C’est le genre de concert où l’on est certain de ne pas croiser beaucoup de spectateurs de moins de 30 ans. Dean Wareham, lui, en a eu 50 il y a quelques mois, il a toujours été épargné par la hype, et son public a vieilli avec lui (mais pas forcément aussi bien que lui). Un groupe à l’existence brève mais extrêmement influent (Galaxie 500), un autre qui n’aura pas vraiment profité de l’explosion du rock indé dans les années 90 (Luna), un duo charmant avec sa tout aussi charmante épouse, qui elle non plus ne fait pas ses cinquante ans (Dean & Britta), et aujourd’hui les débuts d’une carrière solo : si la forme change, le fond reste toujours à peu près le même, élégant, un peu détaché, rendant hommage aux grands anciens sans pour autant s’acharner à sonner rétro.
Après plus de 25 ans de carrière, le chanteur et guitariste de la Côte Est continue à jouer dans de petites salles : le Point Ephémère en l’occurrence, quand même correctement rempli. Il n’est pas allé chercher très loin sa première partie : Papercuts, alias le Californien Jason Robert Quever, producteur de son récent mini-album “Emancipated Hearts”. Celui-ci commence son concert seul, interprétant quatre ou cinq morceaux (dont une reprise de Tim Hardin) en s’accompagnant à la douze-cordes. C’est plutôt beau – on pense à The Clientele et aux Great Lake Swimmers, notamment à cause de la voix –, mais c’est quand il est rejoint par Britta Philipps à la basse et Anthony LaMarca (au parfait look preppy) à la batterie que sa pop à guitare mélodieuse et mélancolique donne toute sa mesure – un petit côté Shins. Pas sûr toutefois que Quever, qui apparaît souvent à contre-jour, ait le charisme suffisant pour imposer ses chansons subtiles à un public plus large.
Ce sont les mêmes trois musiciens qu’on retrouve quelques minutes après autour de Dean Wareham, cheveux grisonnants, chemisette et lunettes sur le nez.
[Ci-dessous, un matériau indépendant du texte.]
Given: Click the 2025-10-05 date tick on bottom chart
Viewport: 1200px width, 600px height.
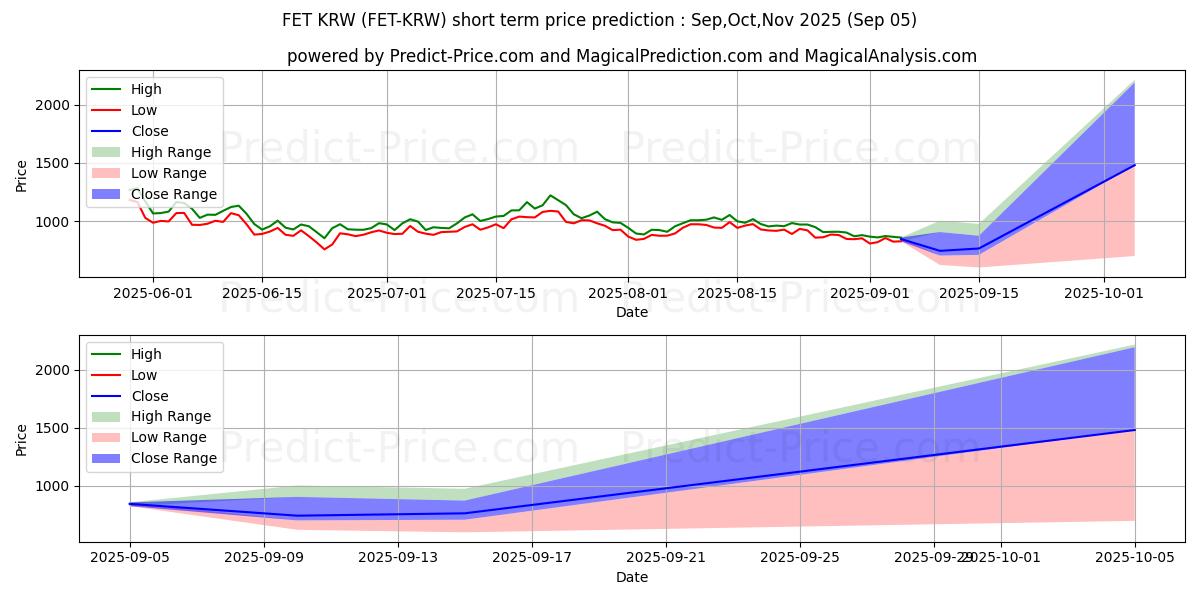Looking at the screenshot, I should (x=1134, y=558).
Pas vraiment l’allure d’une rock star, donc, ce qui nous va très bien. De même on apprécie de pouvoir écouter de la musique sans avoir besoin de bouchons, même en étant près des enceintes. Malgré la présence de Britta, aucun extrait de leurs albums en duo ne sera joué. Outre l’essentiel d’“Emancipated Hearts”, la setlist pioche un peu dans la discographie de Luna (les magnifiques “Moon Palace” et “Lost in Space”, tirés de leur chef-d’œuvre “Penthouse”), et surtout dans celle de Galaxie 500. Pas très étonnant, vu que depuis quelques années, Wareham donne des concerts où il interprète uniquement des morceaux de son premier groupe. Il semble en tout cas éprouver autant de plaisir à jouer les merveilleux “When Will You Come Home”, “Strange” ou “Tugboat” que les fans à les entendre.
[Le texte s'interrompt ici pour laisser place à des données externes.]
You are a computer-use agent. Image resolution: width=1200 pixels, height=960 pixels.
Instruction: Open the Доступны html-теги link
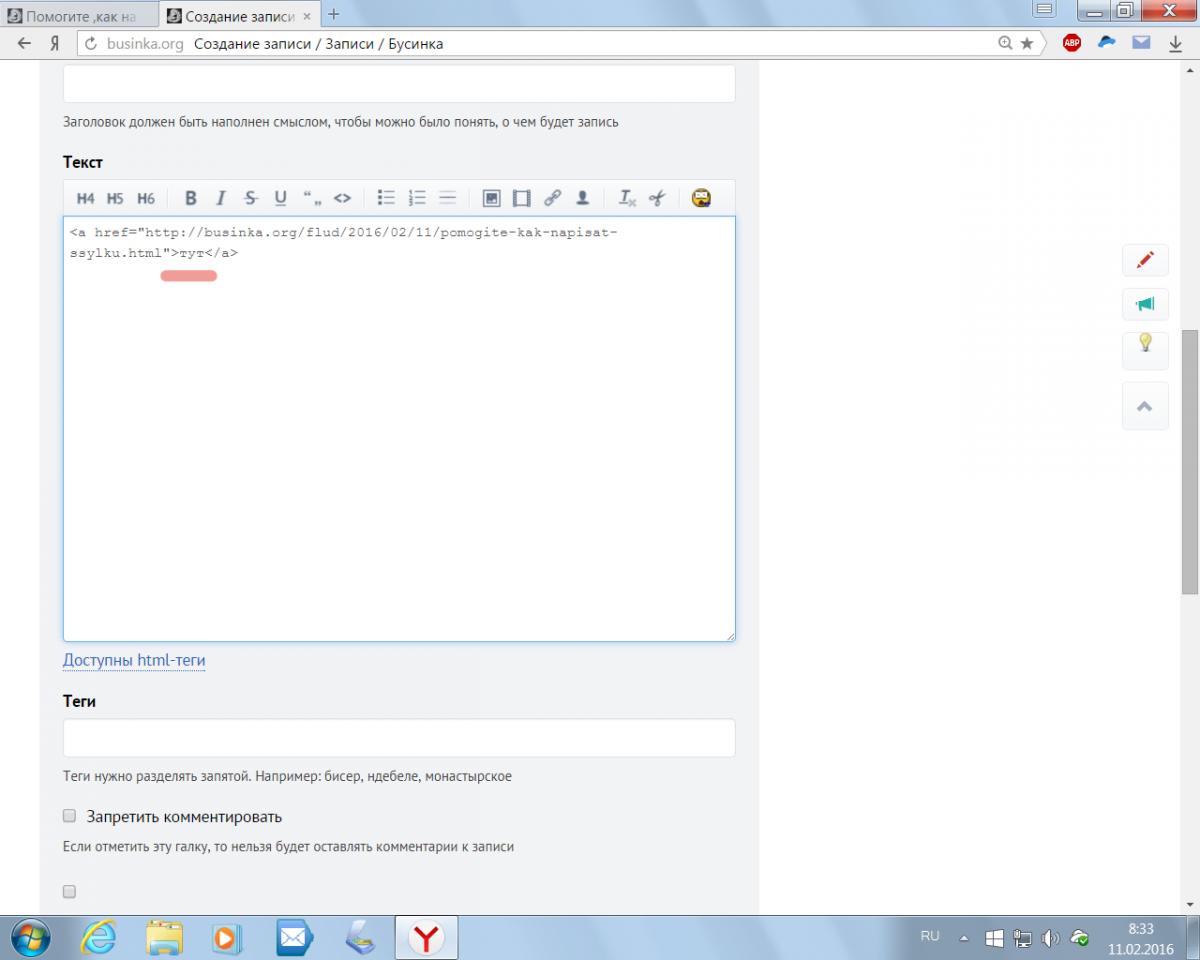[x=134, y=660]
Pas vraiment du genre à raconter sa vie sur scène, Dean, souriant, parle d’un chauffeur de taxi qui a tenté de les arnaquer à la gare du Nord, montre fièrement le pressage 25 cm orange de son dernier disque, ou constate, pince-sans-rire, que « même les hippies peuvent écrire une bonne chanson » en introduction à leur reprise de l’Incredible String Band (il me semble qu’il m’avait dit ça en interview à propos de Guns’n’Roses, mais avec un mot moins sympa que “hippies”).
Le rappel est constitué de deux autres covers, spécialité de la maison. Tout d’abord un hommage attendu à Lou Reed avec “Ride into the Sun” du Velvet Underground. On se souvient que Luna avait enregistré le morceau en 1992 pour une face B, dans sa version chantée (à l’époque, celle-ci n’avait pas encore été exhumée et n’était disponible qu’en bootleg). L’année suivante, le groupe assurait quelques premières parties du Velvet reformé. Légitimité absolue, donc. Puis, en clôture idéale, le “Ceremony” de Joy Division/New Order, dans sa relecture Galaxie 500. Fin du concert, donc, mais pas de la soirée puisque Dean et Britta, pas trop pressés de partir, restent dans la salle pour discuter, dédicacer disques et setlists ou se faire prendre en photo. Comme il y a onze ans, comme il y a six ans, comme il y a trois ans… Il y a des choses qui ne changent pas, et c’est très bien comme ça.